Voyage

Comment pourrais-je résumer mon expérience au FME (festival de musique émergente)? J’y ai passé une fin de semaine haute en couleurs et en belles découvertes. Certainement, la route est longue pour se rendre mais une fois avec mon passeport en mains, c’est là que le fun a commencé. À travers  la ville, dans plusieurs salles différentes, ou même en plein air parfois, des spectacles sont donnés par des artistes qui sont plus ou moins à leur début. C’est vraiment une expérience immersive dans la ville de Rouyn, agrémentée de quelques artistes hors festival qui font juste arriver avec tout leur matériel. Ils se branchent sur l’électricité des voisins et offrent leurs spectacles dans les ruelles, la plupart du temps. Si tu veux faire la fête, ne t’inquiète pas, le party peut continuer jusqu’à devenir une nuit blanche sur du rock à Billy, du métal ou de l’électro, surtout le samedi soir mais moi je ne suis pas assez party animal pour ça.

                               

J’ai pu assister à une performance de Pierre Lapointe sous un nouveau style plus rock, accompagné des Beaux sans coeur. Durant la soirée, Pierre Lapointe ne s’est pas gêné pour donner son avis sur les cons de ce monde et le sexe. J’ai également eu la surprise de Random Recipe qui est venu sur scène pour une toune et un plateau de shooters. 

Je suis allé à ce festival sans nécessairement bien connaître la plupart des artistes qui y performent, mais j’ai fait plusieurs belles découvertes telle que Quality Motel (les membres du groupe Valaire qui se réinvente). Si vous voulez voir cinq beaux gars qui rockent les minis shorts et les chemises rétros dans un style électro, vous serez servi.

Je ne suis pas la plus grande fan de rap perso, mais j’en ai découvert plusieurs durant la fin de semaine qui étaient des bêtes de scène dont Loud qui a donné un show fantastique. Je n’aurais pas cru voir autant de personnes dans les rues de Rouyn; même ceux qui ne voulaient pas payer restaient près des clôtures. La foule était littéralement en délire (je vous l’avoue moi aussi).

Ma fin de semaine FME s’est terminée en beauté avec une montée en nacelle pour voir la ville en plongée, suivi de “Holly two” et “Milk and Bone” du bonbon pour mes oreilles.

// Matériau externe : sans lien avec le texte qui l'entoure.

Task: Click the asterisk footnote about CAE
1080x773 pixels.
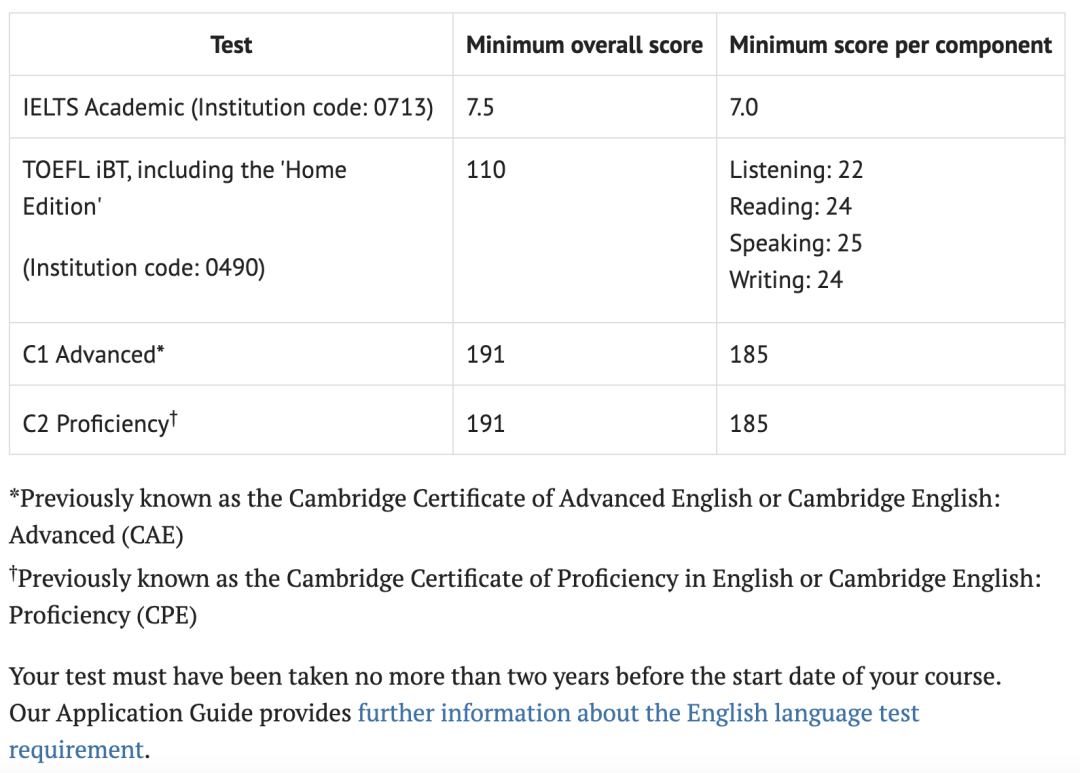Action: pyautogui.click(x=504, y=516)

On a aussi eu droit à un tour de la ville avec Félix B Desfossés, un journaliste web de ICI Abitibi-Témiscamingue. C’était la première année qu’il faisait cette activité, mais je parle au nom du petit groupe qu’on était, c’est à refaire. Il a été un guide hors pair, tellement passionné, qu’on pourrait croire qu’il avait vécu toutes les anecdotes de l’histoire de l’Abitibi qu’il nous racontait.

C’est difficile de sortir les faits saillants du festival compte tenu que c’est l’expérience en soi qui en fait un festival à découvrir. Pour avoir une expérience complète, je vous recommanderais d’installer l’application du festival, ainsi vous serez au courant des rebondissements. Même s’il y a un déluge, le festival ne serait pas annulé. Les organisateurs vont “se revirer sur un 10 cent” et transférer le spectacle dans un autre lieu couvert.             

                                                                                                                                                                                                                

C’est vraiment un beau festival qui regroupe des musiciens de tous styles confondus. Un bel amalgame hétéroclite qui dépeint bien cette ville où le mélange des milieux se rencontre. Entouré de gens qui aiment bien faire la fête, c’est un cocktail gagnant pour passer de belles soirées. Et la cerise sur le sundae c’est que cette ville est entouré d’eau, c’est donc parfait pour les amoureux de la baignade et de la nature comme moi. Hey, oui il faisait assez chaud en Abitibi pour une saucette matinale!